Last May I went sailing around the Amalfi Coast; part of the programme was a visit to Capri. A nice little island. No sandy beaches to speak of, berthing costs too much to even contemplate, but you can anchor in front of Marina Piccola, and there are other possible anchorages on the East side of the island. Restaurants usually have a shuttle service that will take a visiting millionaire from his yacht to dinner and back. Everyone else takes a dinghy. A bottle of sparkling water at a restaurant costs €5.
It’s easy to feel poor on the isle of Capri.
And it’s even easier to feel poor when you’re trying to stick to a budget with a 60%+ savings rate. I mean, really, self-imposed famine rations are a pain in the arse. I try to remind myself that it’s all for the greater good of both my present and my future selves, but the weak consumer sucker inside me is all like:
Staying strong is easier said than done. Especially when the crew you’re with are not sailing down the Straights of Self Denial with you. I’ve spent some considerable time feeling a little sorry for myself and contemplating whether it wouldn’t be easier just to throw the battle and carry on working till I’m 58 or 68 or 70 or whatever.
An impartial observer might say that in spite my so-called famine rations, stuff somehow keeps accumulating in Ho’s Keep. This became very obvious when I had to clear out space in the spare bedroom for visitors recently. If I really am so poor then where the hell did all that crap come from?

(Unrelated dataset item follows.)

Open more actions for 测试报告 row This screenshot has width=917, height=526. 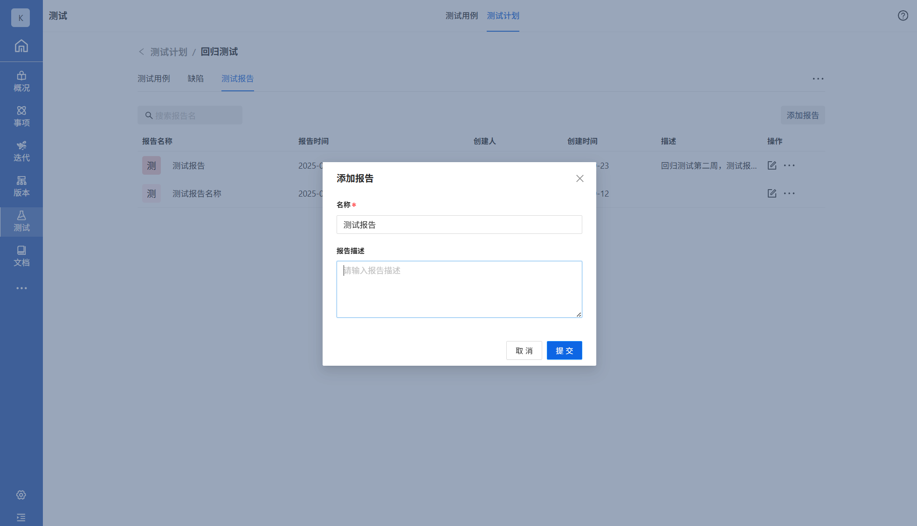point(789,165)
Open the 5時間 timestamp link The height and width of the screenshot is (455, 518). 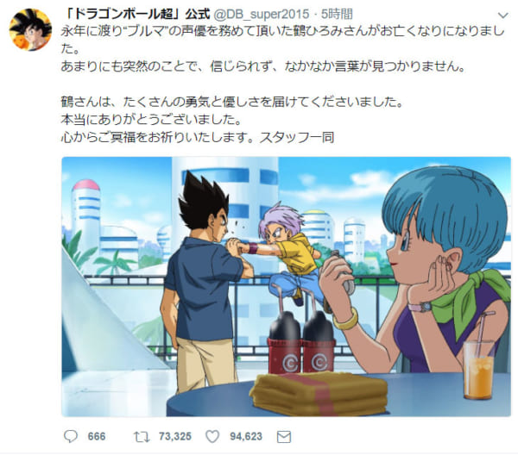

I think the answer is mostly sales. I’m a sucker for a bargain. Polarised Ray-Bans 50% off? Sure, I’ll have two! Just in case we go sailing and I lose a pair overboard, y’know… there’s no sell-by date on sunglasses. Rationally, I know that any limited time opportunity to save money by spending it is a marketing trick, and still I fall for it by failing to remind myself that a Final Sale is never final. Final reductions are advertised twice a year, and that’s not counting the Black Friday Week (yes, it’s a week now).
I need to have a No New Stuff Year. Realistically though I’m unlikely to last that long, so let’s change that to No New Stuff Five to Six Months.
Here’s what I’m allowed:
- Groceries and drinks;
- Personal hygiene items (e.g a toothbrush);
- Washing powder/detergent and such.
Here’s what I’m not allowed: anything else. And specifically:
- Books and/or magazines;
- A new watch;
- Any items of clothing or footwear;
- Any sports gear that doesn’t already come under clothing or footwear;
- Any cycling gear that doesn’t already come under sports gear, clothing or footwear.
You get the idea.
Let’s see how it goes. I’ll write an update in a couple of months.